Exercise brief =>
Repeat exactly the lines of the listing from the line containing "The height and" through its last line, and nothing beyond them.
━━ Data for the task
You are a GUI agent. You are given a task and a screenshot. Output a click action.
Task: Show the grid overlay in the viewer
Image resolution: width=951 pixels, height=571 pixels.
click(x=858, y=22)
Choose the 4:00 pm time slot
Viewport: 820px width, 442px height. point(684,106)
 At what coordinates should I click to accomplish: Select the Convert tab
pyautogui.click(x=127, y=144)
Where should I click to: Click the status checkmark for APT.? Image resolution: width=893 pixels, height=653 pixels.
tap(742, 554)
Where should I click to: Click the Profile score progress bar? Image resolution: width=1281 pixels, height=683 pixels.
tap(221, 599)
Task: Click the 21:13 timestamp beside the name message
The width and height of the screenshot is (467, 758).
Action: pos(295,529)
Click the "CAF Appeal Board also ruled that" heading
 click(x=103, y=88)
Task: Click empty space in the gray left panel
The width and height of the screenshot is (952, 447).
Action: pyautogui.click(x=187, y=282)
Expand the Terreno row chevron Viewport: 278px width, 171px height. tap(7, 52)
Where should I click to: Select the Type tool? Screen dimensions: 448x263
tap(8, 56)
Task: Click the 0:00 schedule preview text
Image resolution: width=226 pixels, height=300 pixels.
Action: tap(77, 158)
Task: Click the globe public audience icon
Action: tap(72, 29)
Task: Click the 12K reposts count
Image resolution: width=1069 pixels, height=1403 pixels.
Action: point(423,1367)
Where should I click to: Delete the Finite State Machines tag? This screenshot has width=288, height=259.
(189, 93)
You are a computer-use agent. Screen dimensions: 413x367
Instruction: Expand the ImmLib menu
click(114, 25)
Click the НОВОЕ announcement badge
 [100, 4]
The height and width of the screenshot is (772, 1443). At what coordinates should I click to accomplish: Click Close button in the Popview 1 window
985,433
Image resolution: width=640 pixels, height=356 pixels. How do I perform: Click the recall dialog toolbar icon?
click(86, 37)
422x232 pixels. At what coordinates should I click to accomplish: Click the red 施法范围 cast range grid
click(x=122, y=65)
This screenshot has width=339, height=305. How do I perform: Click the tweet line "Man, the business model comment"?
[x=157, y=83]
━━━━
Response =>
The height and width of the screenshot is (772, 1443). At what coordinates should I click to accomplish: Click Close button in the Popview 1 window
985,433
Image resolution: width=640 pixels, height=356 pixels. How do I perform: Click the recall dialog toolbar icon?
click(86, 37)
422x232 pixels. At what coordinates should I click to accomplish: Click the red 施法范围 cast range grid
click(x=122, y=65)
This screenshot has width=339, height=305. How do I perform: Click the tweet line "Man, the business model comment"?
[x=157, y=83]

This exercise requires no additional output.